Tuesday, 9 August 2011

Java Compilation Process

Java is "semi-interpreted" language and it differs from C/C++ and the process described above. What do we mean by "semi-interpreted" language? Java programs execute in the Java Virtual Machine (or JVM), which makes it an interpreted language. On the other hand Java unlike pure interpreted languages passes through an intermediate compilation step. Java code does not compile to native code that the operating system executes on the CPU, rather the result of Java program compilation is intermediate bytecode. This bytecode runs in the virtual machine. Let us take a look at the process through which the source code is turned into executable code and the execution of it.


Figure : The Java Compile/Execute Path
The Java Compile/Execute Path

Java requires each class to be placed in its own source file, named with the same name as the class name and added suffix .java.

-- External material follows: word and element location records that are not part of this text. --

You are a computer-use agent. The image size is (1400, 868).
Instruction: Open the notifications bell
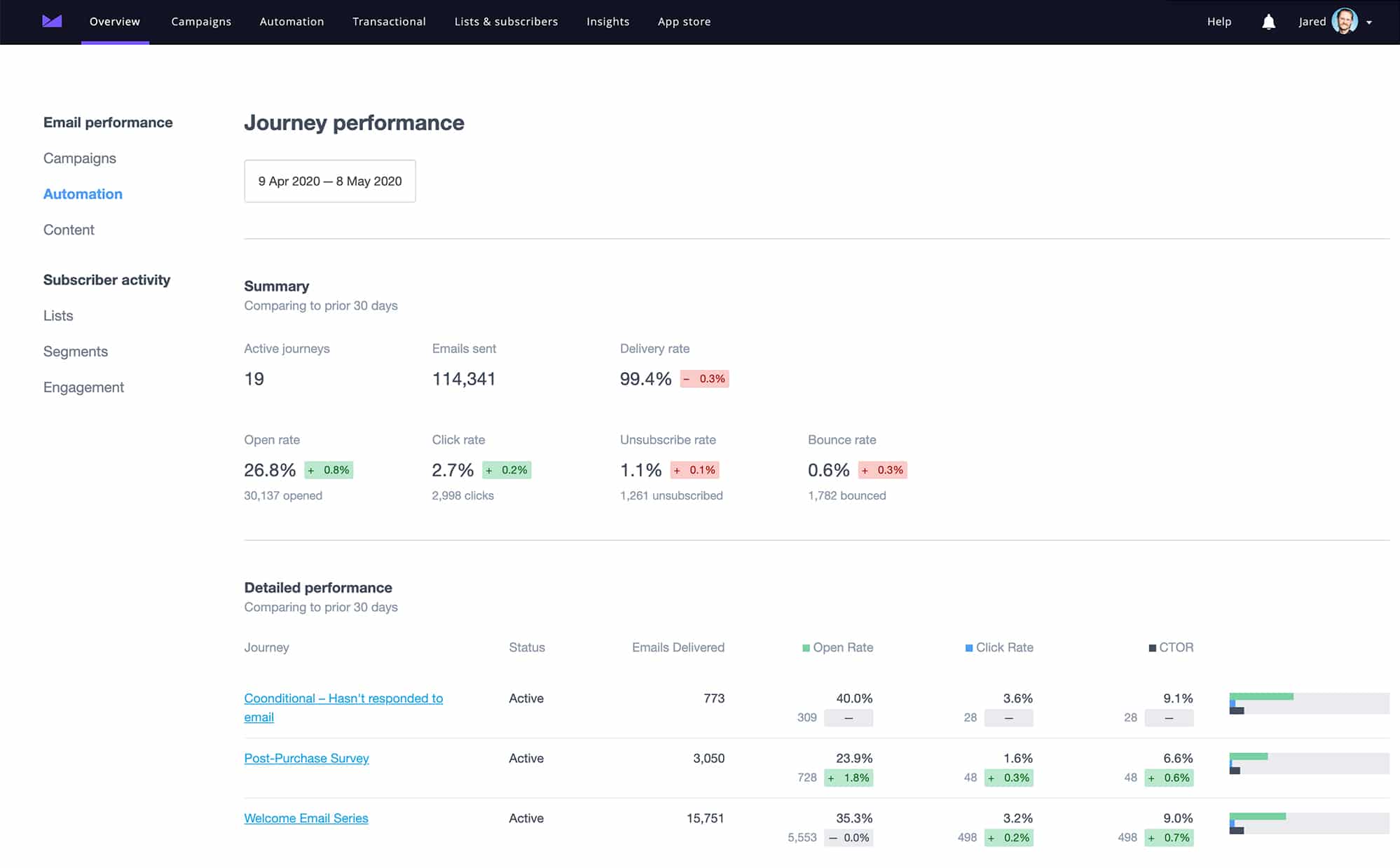tap(1268, 21)
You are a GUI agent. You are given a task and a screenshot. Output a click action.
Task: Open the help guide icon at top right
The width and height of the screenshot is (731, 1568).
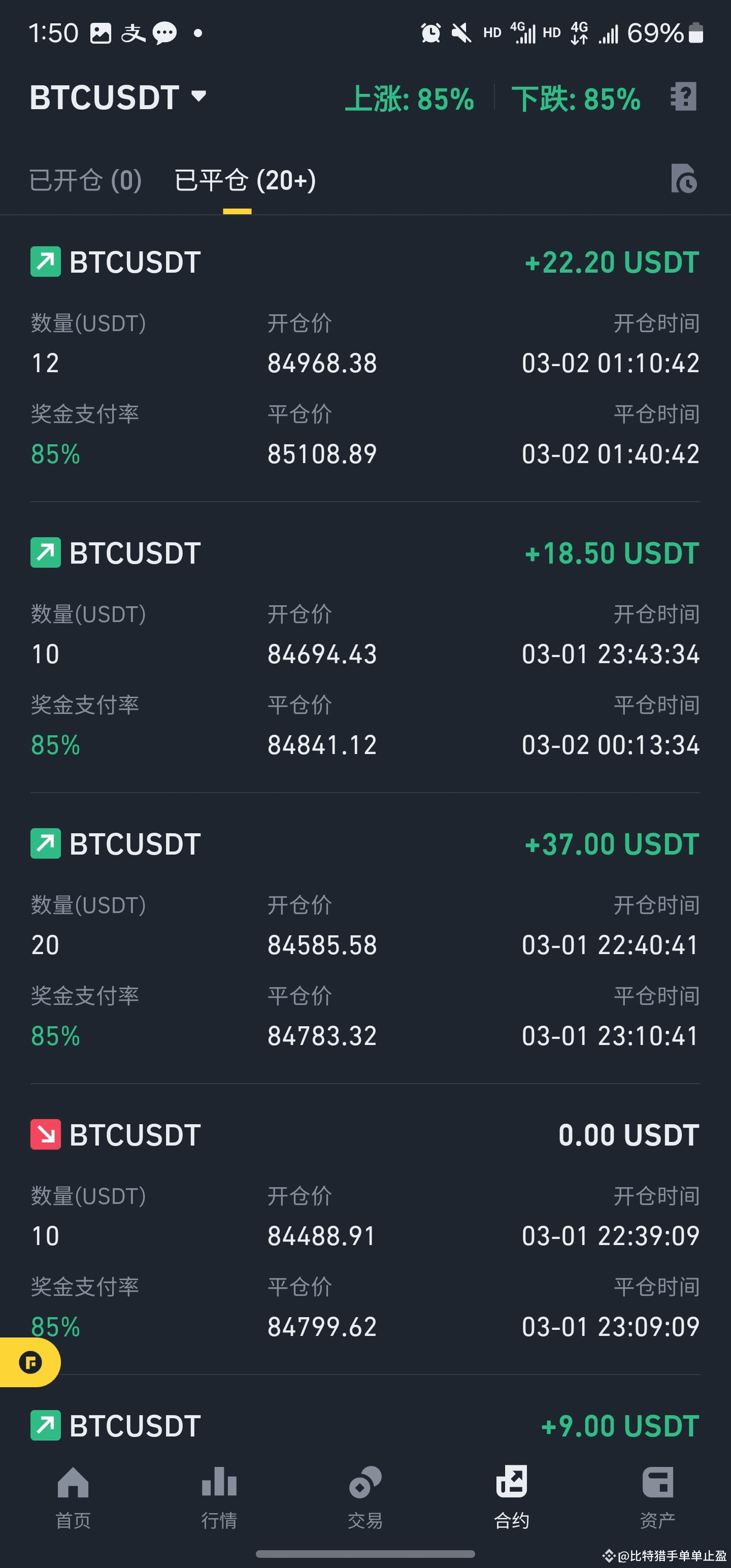683,97
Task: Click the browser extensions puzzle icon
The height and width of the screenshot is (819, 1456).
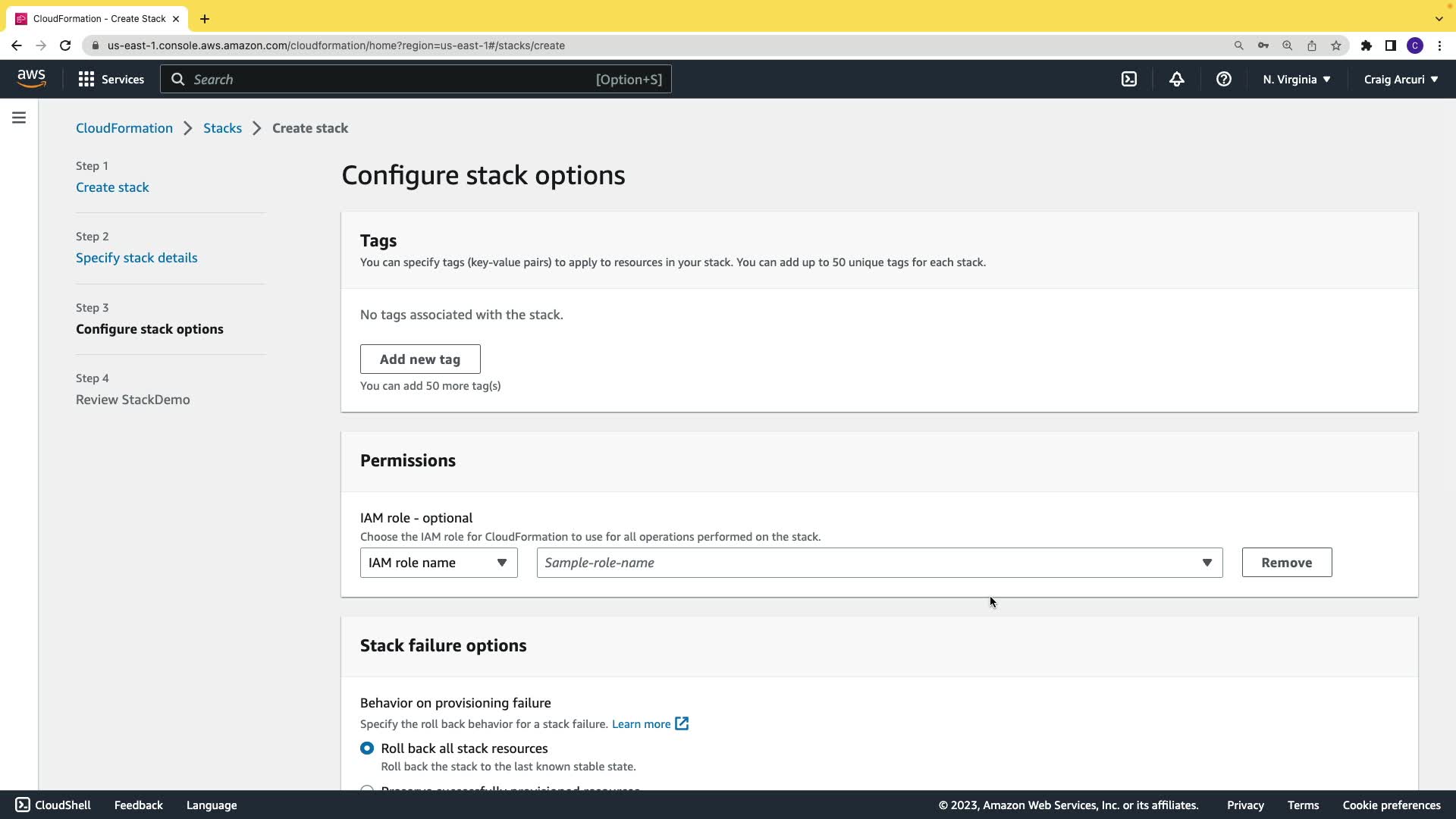Action: tap(1366, 46)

This basicaly forces any medium sized program to be split in several source files. When compiling source code, each class is placed in its own .class file that contains the bytecode. The java compiler differs from gcc/g++ in the fact that if the class you are compiling is dependent on a class that is not compiled or is modified since it was last compiled, it will compile those additional classes for you. It acts similarly to make, but is nowhere close to it. After compiling all source files, the result will be at least as much class files as the sources, which will combine to form your Java program. This is where the class loader comes into picture along with the bytecode verifier - two unique steps that distinguish Java from languages like C/C++.

The class loader is responsible for loading each class' bytecode. Java provides developers with the opportunity to write their own class loader, which gives developers great flexibility. One can write a loader that fetches the class from everywhere, even IRC DCC connection. Now let us look at the steps a loader takes to load a class.

When a class is needed by the JVM the loadClass(String name, boolean resolve); method is called passing the class name to be loaded. Once it finds the file that contains the bytecode for the class, it is read into memory and passed to the defineClass. If the class is not found by the loader, it can delegate the loading to a parent class loader or try to use findSystemClass to load the class from local filesystem. The Java Virtual Machine Specification is vague on the subject of when and how the ByteCode verifier is invoked, but by a simple test we can infer that the defineClass performs the bytecode verification. (FIXME maybe show the test). The verifier does four passes over the bytecode to make sure it is safe. After the class is successfully verified, its loading is completed and it is available for use by the runtime.

The nature of the Java bytecode allows people to easily decompile class files to source. In the case where default compilation is performed, even variable and method names are recovered. There are bunch of decompilers out there, but a free one that works well is Jad. FIXME: add a link. Because of this we will not discuss how to reverese engineer software written in Java.